**CONSIGNE DE TRAVAIL 1:**
Indiquez si chacune des affirmations (a), (b) et (c) est conforme à l'article sur La possibilité d'une île, en répondant par oui ou par non et en citant mot pour mot les termes de l'article qui tranchent. (a) Le roman alterne deux narrateurs d'un chapitre à l'autre. (b) Daniel1 a été d'emblée le roi de la fête dans sa jeunesse. (c) Malgré son succès, Daniel1 supporte de mieux en mieux le rire contemporain.
**CONSIGNE DE TRAVAIL 2:**
Recopiez sans rien changer le passage de l'article sur La possibilité d'une île, en commençant à « Houellebecq : de » et en terminant à « de la personnalité. ».
**CONSIGNE DE TRAVAIL 3:**
Poursuivez l'article consacré à La possibilité d'une île de Houellebecq à la suite de sa dernière phrase.

**PASSAGE DU TEXTE:**
↓
Houellebecq : de la possiblité d'une île... et d'un arbre?

La possibilité d'une île se déroule selon deux narrateurs, qui se succèdent d’un chapitre à l’autre : Daniel1, comique à sketches reconnu, et Daniel24, son lointain descendant, son clone, fruit des progrès de la science qui est parvenu, au court du 3e millénaire, à assurer l’immortalité grâce aux progrès couplés de la génétique et du transfert moléculaire de la personnalité.

La carrière de Daniel1 aurait pu lui offrir le bonheur qu’on imagine chez les stars-riches-et-célèbres, et effacer les souvenirs d’une jeunesse ingrate et complexée : « avec mon physique ordinaire et mon tempérament introverti, j’avais très peu de chance d’être, d’entrée de jeu, le roi de la fête. Je travaillais, donc, à défaut d’autre chose ; et ma revanche je l’avais eue ». Mais malgré son succès, Daniel supporte de
moins en moins le rire contemporain, qui pour lui est une manifestation dépassant le simple égoïsme animal pour atteindre « le stade infernal et suprême de la cruauté ». Bien qu’ayant un grand succès avec des oeuvres telles « On préfère les partouzeuses palestiniennes » ou « Broute-moi la chatte mon gros colon juif », Daniel1 s’enfonce dans « cette fameuse, cette atroce tristesse des comiques ».
↑
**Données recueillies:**
↓
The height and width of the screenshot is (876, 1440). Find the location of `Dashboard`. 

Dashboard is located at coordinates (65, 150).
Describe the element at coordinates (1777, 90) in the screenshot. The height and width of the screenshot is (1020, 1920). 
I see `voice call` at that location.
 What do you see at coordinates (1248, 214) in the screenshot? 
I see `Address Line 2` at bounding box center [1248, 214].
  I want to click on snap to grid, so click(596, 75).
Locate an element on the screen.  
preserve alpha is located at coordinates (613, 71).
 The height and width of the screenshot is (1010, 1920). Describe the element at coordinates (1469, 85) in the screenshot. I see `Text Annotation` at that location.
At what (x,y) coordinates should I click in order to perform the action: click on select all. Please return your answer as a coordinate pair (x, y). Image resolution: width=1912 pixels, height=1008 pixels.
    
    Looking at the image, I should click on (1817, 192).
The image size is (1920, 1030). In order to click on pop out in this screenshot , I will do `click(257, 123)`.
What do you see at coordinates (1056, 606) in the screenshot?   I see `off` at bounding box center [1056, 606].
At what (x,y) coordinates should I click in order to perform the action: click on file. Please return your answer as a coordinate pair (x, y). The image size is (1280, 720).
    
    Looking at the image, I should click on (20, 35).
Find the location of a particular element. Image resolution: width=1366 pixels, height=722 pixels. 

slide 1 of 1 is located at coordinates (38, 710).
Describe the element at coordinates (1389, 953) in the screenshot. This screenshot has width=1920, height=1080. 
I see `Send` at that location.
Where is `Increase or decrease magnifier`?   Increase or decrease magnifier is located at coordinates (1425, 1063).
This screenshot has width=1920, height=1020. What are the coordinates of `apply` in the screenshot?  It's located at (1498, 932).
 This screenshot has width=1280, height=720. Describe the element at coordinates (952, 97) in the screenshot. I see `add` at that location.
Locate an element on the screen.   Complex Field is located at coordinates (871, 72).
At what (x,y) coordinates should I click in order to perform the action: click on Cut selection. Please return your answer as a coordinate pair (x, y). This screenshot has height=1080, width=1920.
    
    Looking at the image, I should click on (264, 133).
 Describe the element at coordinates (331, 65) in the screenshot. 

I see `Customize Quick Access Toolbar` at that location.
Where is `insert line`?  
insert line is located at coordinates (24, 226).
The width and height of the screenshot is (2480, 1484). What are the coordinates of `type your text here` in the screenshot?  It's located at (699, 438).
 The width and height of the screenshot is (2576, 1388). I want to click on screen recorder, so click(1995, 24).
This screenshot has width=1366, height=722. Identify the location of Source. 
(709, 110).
↑
**RÉPONSE 1:**
(a) Oui : « deux narrateurs, qui se succèdent d’un chapitre à l’autre ».
(b) Non : « j’avais très peu de chance d’être, d’entrée de jeu, le roi de la fête ».
(c) Non : « Daniel supporte de moins en moins le rire contemporain ».

**RÉPONSE 2:**
Houellebecq : de la possiblité d'une île... et d'un arbre?

La possibilité d'une île se déroule selon deux narrateurs, qui se succèdent d’un chapitre à l’autre : Daniel1, comique à sketches reconnu, et Daniel24, son lointain descendant, son clone, fruit des progrès de la science qui est parvenu, au court du 3e millénaire, à assurer l’immortalité grâce aux progrès couplés de la génétique et du transfert moléculaire de la personnalité.

**RÉPONSE 3:**
Une raison en est que les rouages de l’humour populaire lui sont devenus trop évidents : détruire la morale traditionnelle pour s’aligner sur « l’exploitation commerciale des mauvais instincts, sur cette attirance absurde de l’occident pour le cynisme et pour le mal ».
Daniel n’a d’ailleurs aucune illusion sur la valeur de son « art » : « aucun de mes lamentables scénarios, mécaniquement ficelés, avec l’habileté d’un professionnel retors, pour divertir un public de salauds et de singes, ne méritait de me survivre » - et Daniel d’enchaîner sur les plaquettes de Xanax.

Une autre raison de son spleen est à chercher dans son difficile rapport aux femmes. Pendant des années, Daniel1 se contente de liaisons médiocres avec des maîtresses vieillissantes issues de son cercle d’admiratrices.
Il franchit une étape avec Isabelle, ravissante rédactrice en chef de Lolita - revue pour adolescentes… dont l’âge moyen des lectrices est de 28 ans. La lucidité d’Isabelle sur son propre travail est sans concession : « ce que nous essayons de créer c’est une humanité factice, frivole, qui ne sera plus jamais accessible au sérieux ou à l’humour, qui vivra jusqu’à sa mort dans une quête de plus en plus désespérée du fun et du sexe ; une génération de kids définitifs. »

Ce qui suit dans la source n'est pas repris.